Столпились вокруг, кричим: «Выходи!» Никто не откликается. Сбрасываем уложенный сверху дерн, разворачиваем дубовый накат — и под нами просторное жилое помещение со всем необходимым: двусторонние нары человек на двадцать, над изголовьями развешаны коврики, в углу на нарах ворох одеял и подушек.
Из-под вороха извлекаем двух раненых. Узнаем от них, что до прихода нашего батальона в Грибановском лесу было человек двести их «зеленой братии». Сейчас большая часть подалась в соседнюю Костино-Отделецкую волость. Остальные хотели еще вчера уйти вслед за ними, да задержались — поймали коммуниста.

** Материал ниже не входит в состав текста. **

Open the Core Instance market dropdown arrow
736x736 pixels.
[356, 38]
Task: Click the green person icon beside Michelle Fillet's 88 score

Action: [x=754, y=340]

Мы нашли этого коммуниста под вечер. Его труп — раздетый, страшно изуродованный — лежал около еще тлеющего костра. Я долго стоял над ним, и казалось мне, что убитый чем-то похож на большевика Ивана Чернышова, председателя комбеда в нашем селе.
«За что они убили этого человека? — думал я. — Может, он был таким же, как дядя Ваня, и показал дорогу [88] такому же, как я, мальчишке-пастушонку, в Рабоче-Крестьянскую Красную Армию? За что?»

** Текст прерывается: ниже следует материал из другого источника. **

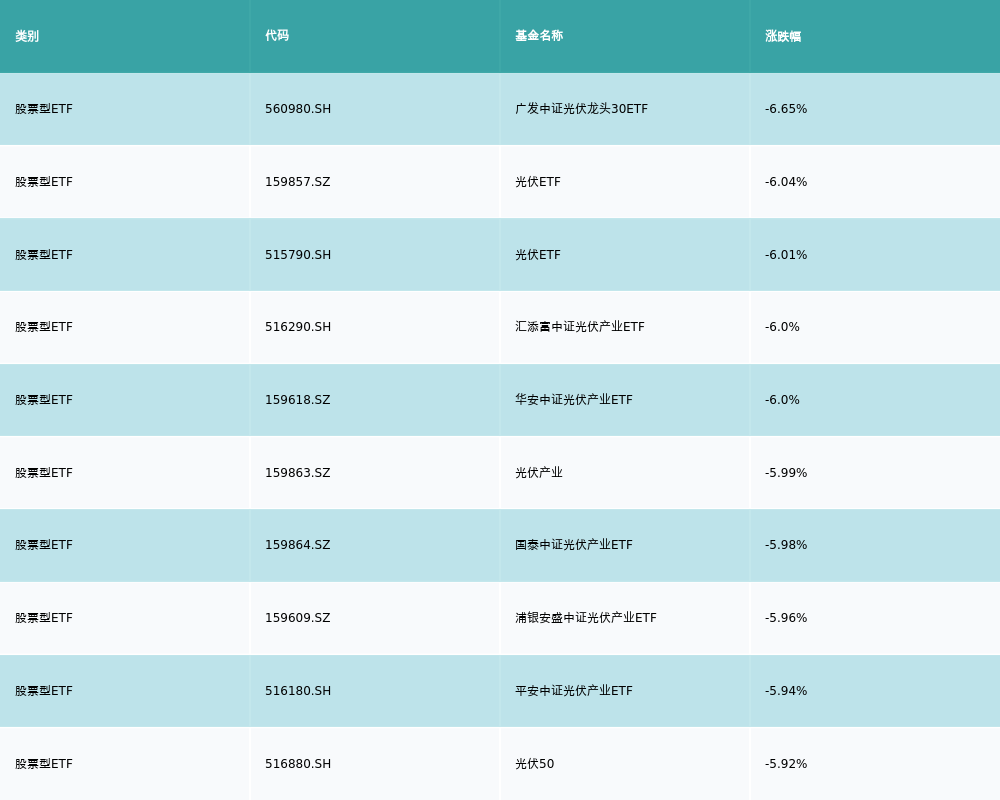
Task: Click the 光伏50 fund name
Action: click(534, 764)
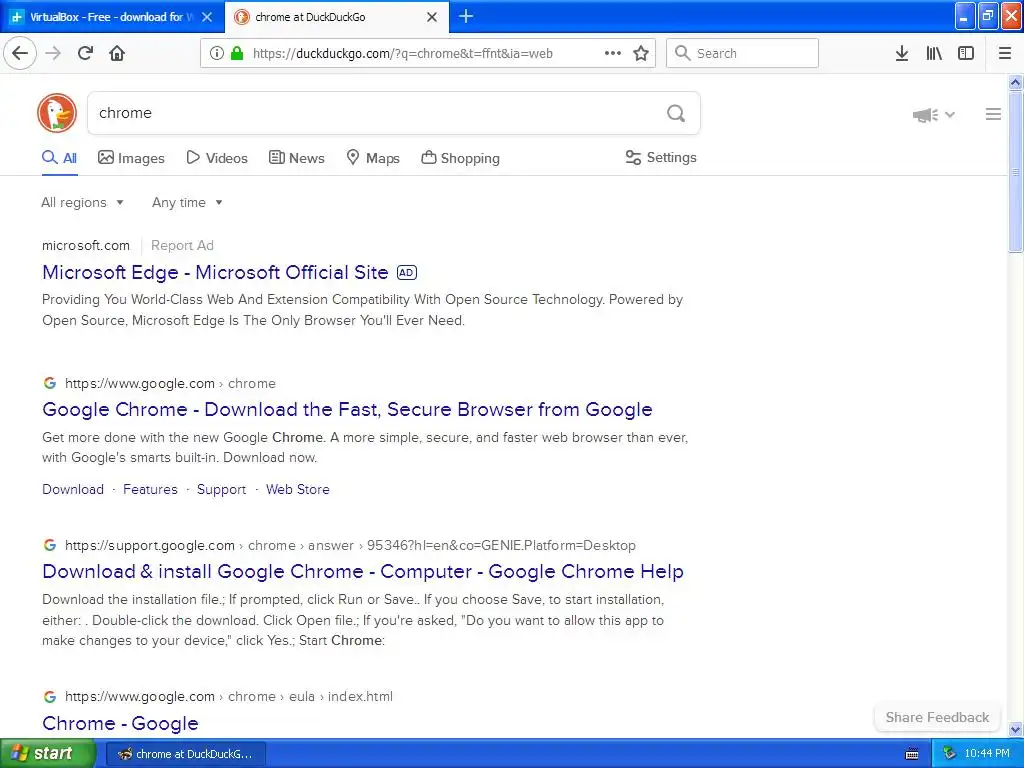The height and width of the screenshot is (768, 1024).
Task: Click the Firefox reload page icon
Action: pos(85,54)
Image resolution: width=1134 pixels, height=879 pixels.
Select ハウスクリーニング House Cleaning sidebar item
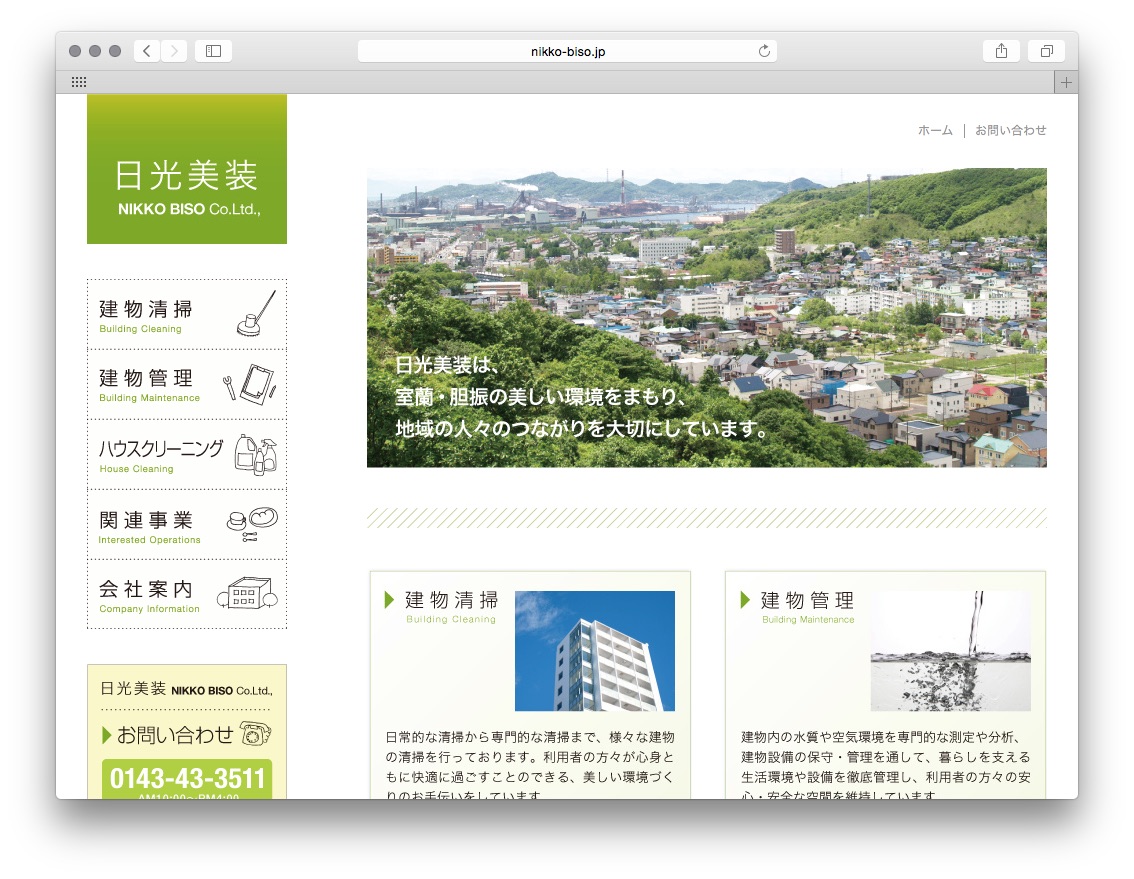point(187,455)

И такая злость взяла на этих «зеленых», что, попадись они тогда на глаза, голыми руками придушил бы гадов.
Так родилась во мне и окрепла ненависть к врагу.
Вывели нас из Грибановекого леса и дали двухдневный отдых. Политрук Тетеревков собирает роту на беседу и предлагает отдельным бойцам вступать в большевистскую партию. А у меня перед глазами все еще стоит тот убитый коммунист у костра. И так загорелось сердце быть похожим на него, на дядю Ваню, на товарища Попова, что я подался было вперед. Но тут же взяла робость: «Кто я такой, чтобы в партию записываться? Какое я геройство совершил, чтобы с ними равняться?»

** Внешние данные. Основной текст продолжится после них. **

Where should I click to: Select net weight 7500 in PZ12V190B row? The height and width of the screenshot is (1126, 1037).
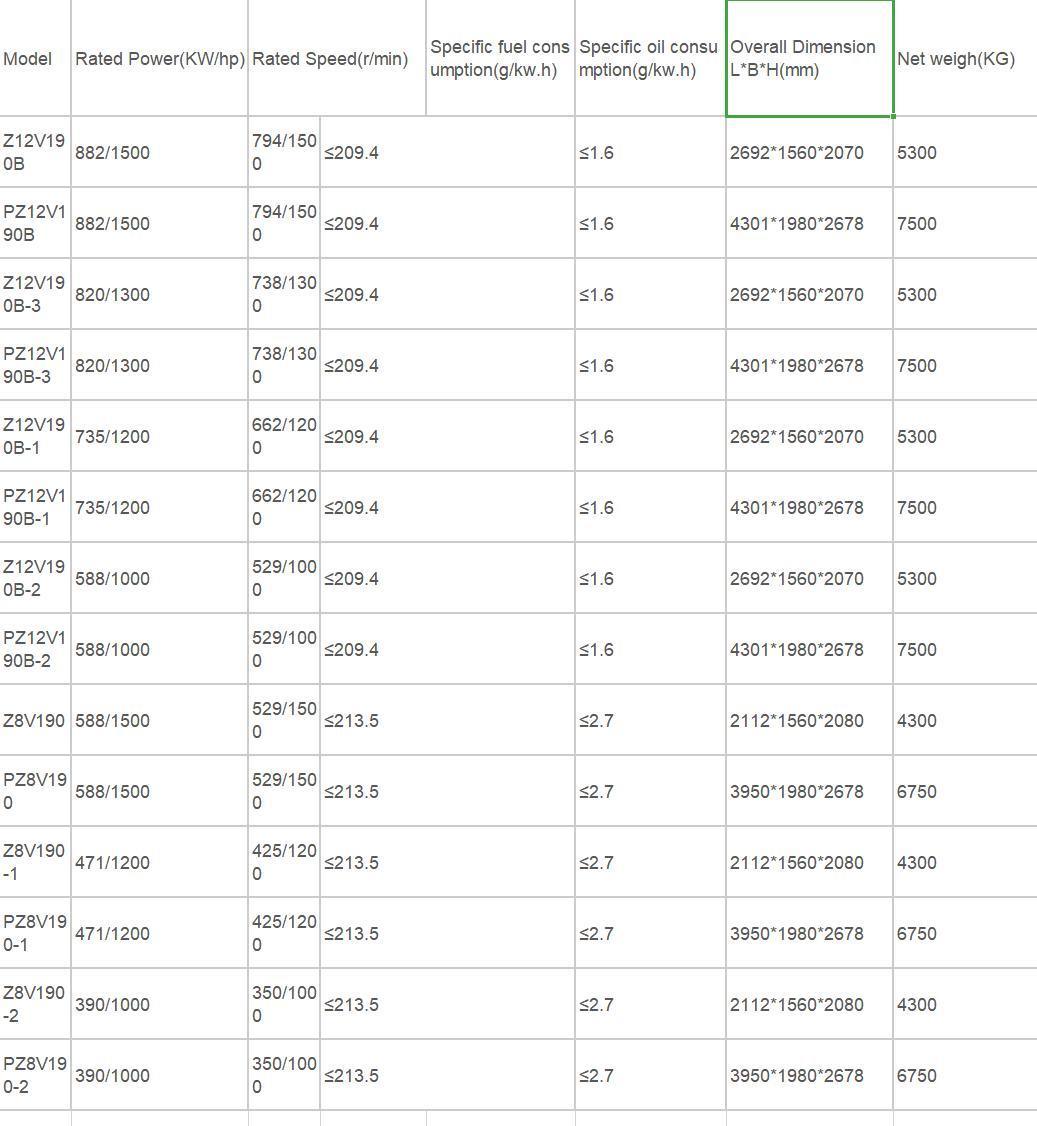tap(917, 223)
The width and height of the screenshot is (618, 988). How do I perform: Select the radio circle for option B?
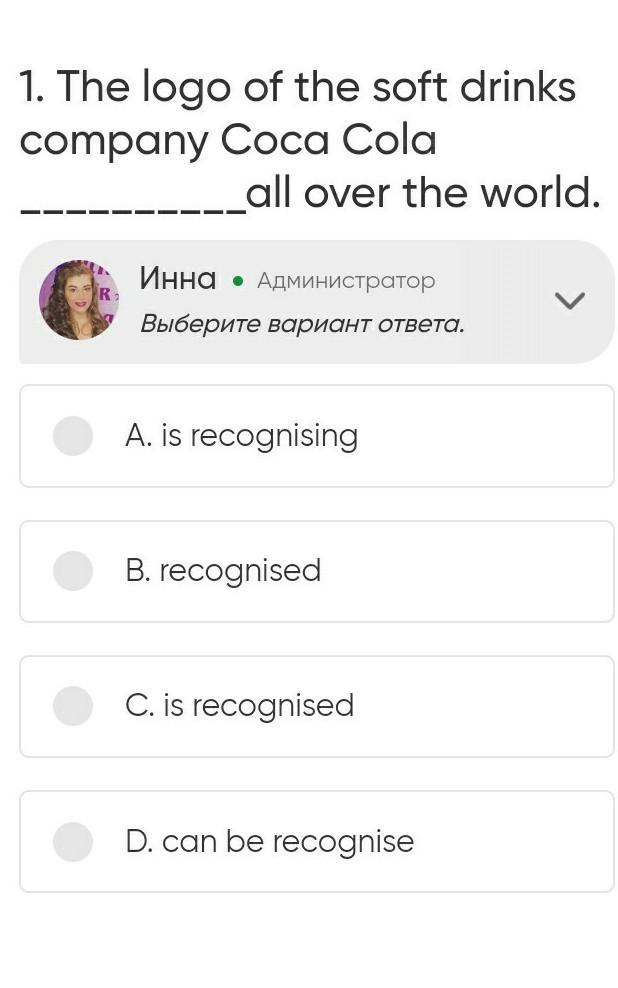(x=73, y=571)
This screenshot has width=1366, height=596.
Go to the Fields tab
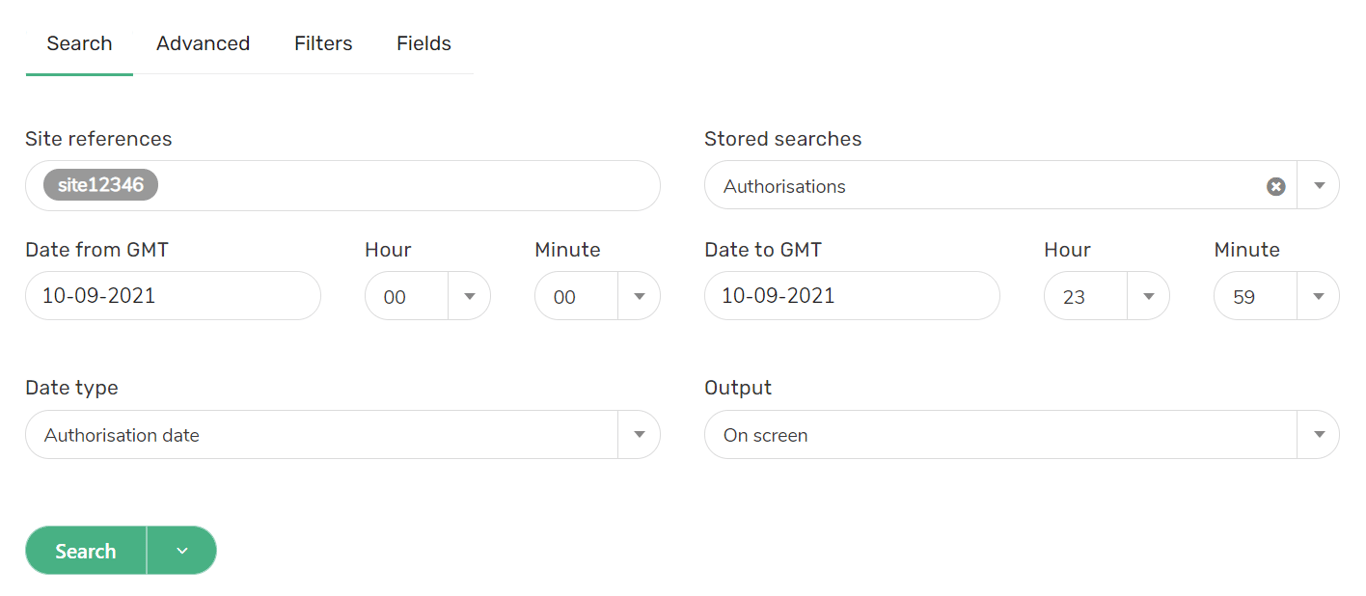[x=424, y=44]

А сердце стучит, толкает вперед: «Иди в партию!»
И подумал: если кто из наших решится на этот шаг, вторым буду я. Непременно.
Однако никто пока не решался.
Дня через два получаю письмо из дому: мать пишет, что на Южном фронте убит мой старший брат, а они живут вроде бы ничего — комбед помогает. А тут, как нарочно, Тетеревков рядом.
Уж не знаю, что со мной стало, только я прямо к нему:
— Товарищ политрук, хочу вступить в партию. Сейчас же записывай!
— Почему ты так вдруг, Одинцов? — удивляется он.
— Белогвардейцы брата убили.
— А ты знаешь, каким должен быть член партии? — спрашивает политрук. — Член партии не должен жизни жалеть для дела революции.
— Не пожалею.
Посмотрел он на меня внимательно, помолчал, потом достал из папки анкету и помог мне ее заполнить. А через неделю, двадцать третьего мая, вручил мне маленькую книжечку — партийный билет.
Пришил я внутренний нагрудный карман, положил в него билет и хожу я сам не свой. То гордость меня распирает, что я, Антошка Одинцов, бывший пастух, — член партии коммунистов. То страх берет: вдруг не выдержу, не оправдаю доверия, опозорюсь? Ведь не одного себя опозорю — партию замараю...» [89]
«Зеленые» покинули Грибановский лес, и командование отдало приказ батальону: «Маршрут движения — на Костин-Отделец».